Where are you from?
Born and raised in the heart of the Austrian alps, I had moved to Vienna in 2013 to study Earth Science.
What brought you to Cornwall / CSM?
After completing my studies with a Master’s degree in Mineralogy and Crystallography I was looking for Ph.D positions all over Europe without any geographical preference. I came across a Ph.D vacancy in Karen Hudson-Edwards group jointly between the University of Exeter/Diamond Light Source and ISIS Neutron and Muon Source. Karen has been very supportive right from the initial contact, never having been to England before I did some reading on Cornwall in general and Penryn Campus in particular, which convinced me that Cornwall/University of Exeter is a great place to pursue my Ph.D studies.
What’s the best thing about living in Cornwall?
The first year of this 4 year Ph.D program I had spent in Cornwall. Being based at ISIS Neutron and Muon Source in Oxfordshire since the start of 2020 I fondly recall going for a morning swim in summer before cycling to work, my trips to the Cornish countryside and wild camping in Dartmoor.
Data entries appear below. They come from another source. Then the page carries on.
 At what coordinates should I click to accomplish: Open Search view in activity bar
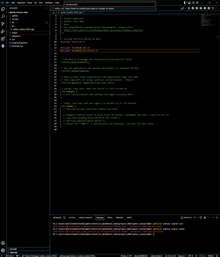pos(3,16)
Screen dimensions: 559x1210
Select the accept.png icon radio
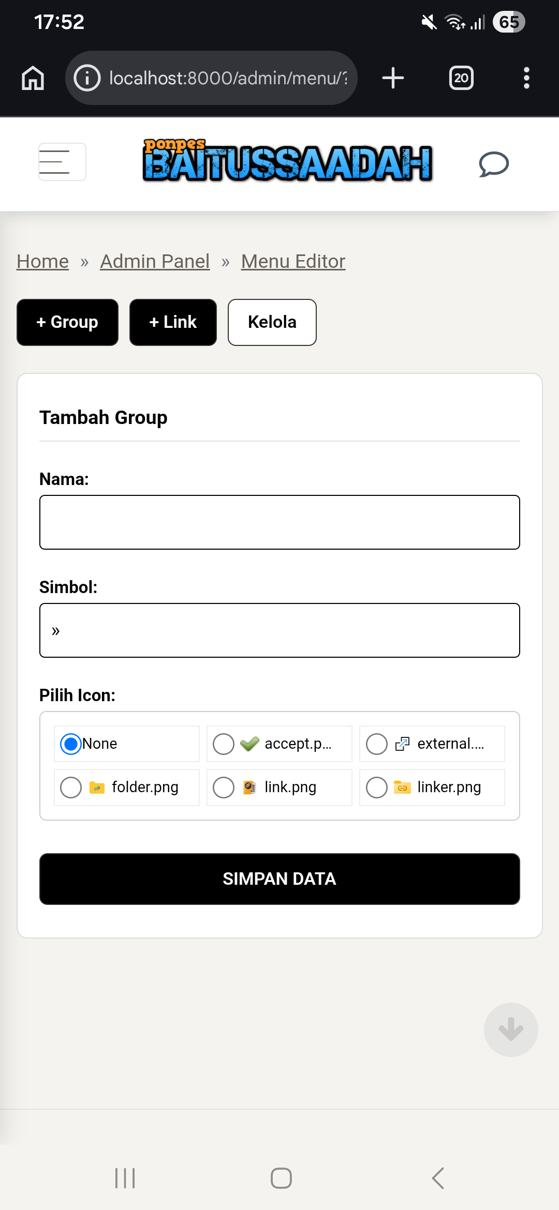pyautogui.click(x=224, y=744)
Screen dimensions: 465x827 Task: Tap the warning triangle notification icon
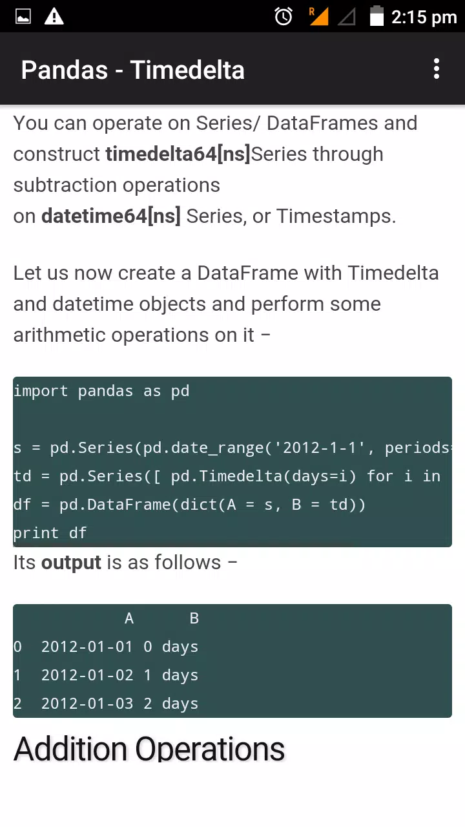(54, 16)
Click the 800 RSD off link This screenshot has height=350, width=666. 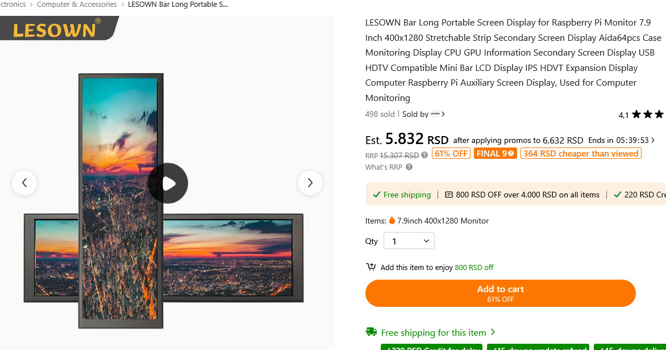[x=474, y=268]
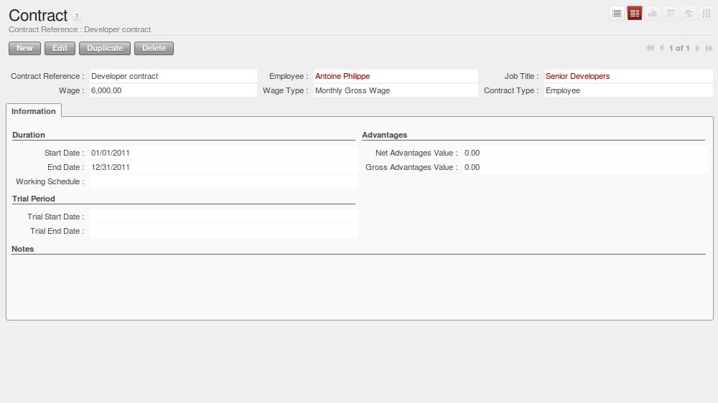This screenshot has height=403, width=718.
Task: Click the empty Working Schedule field
Action: pos(223,181)
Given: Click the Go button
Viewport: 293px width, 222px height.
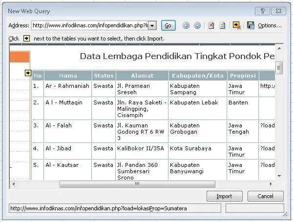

Penryn campus is in close proximity (comfortable cycling distance) to Falmouth, a very vibrant town, and the perfect place to go for a pint after a long day spent in the lab.
What are your research interests?
The scattering of light when a mineral is irradiated with a laser is unique for every mineral and can be used a fingerprint to identify a mineral. To identify minerals by their spectral fingerprint one first must acquire a reference spectrum. Many sulfate minerals are sensitive to even smallest changes in air humidity or temperature, moreover, they may start to decompose when irradiated with a laser, which makes an unambiguous reference spectra collection very challenging. To tackle this problem, we are working with high-intense Neutrons and X-rays at particle accelerators and cross-check my results with computational modelling (Density functional theory). Once unambiguously acquired these reference spectra may find application various areas ranging from mine-waste management to space exploration. I am being supervised by Karen and Rich and what I am enjoying most is being involved in all steps of the experiment, right from the research idea, writing and submission of the beam-time proposal over to carrying out the actual experiment to the analysis and write-up of the data.
What’s your favourite mineral and why?
My favourite mineral is ice, since it forms beautiful hexagonal crystals, is a very refreshing coolant on a hot summer’s day and provides the perfect surface for loads of fun activities such as skiing or sledging.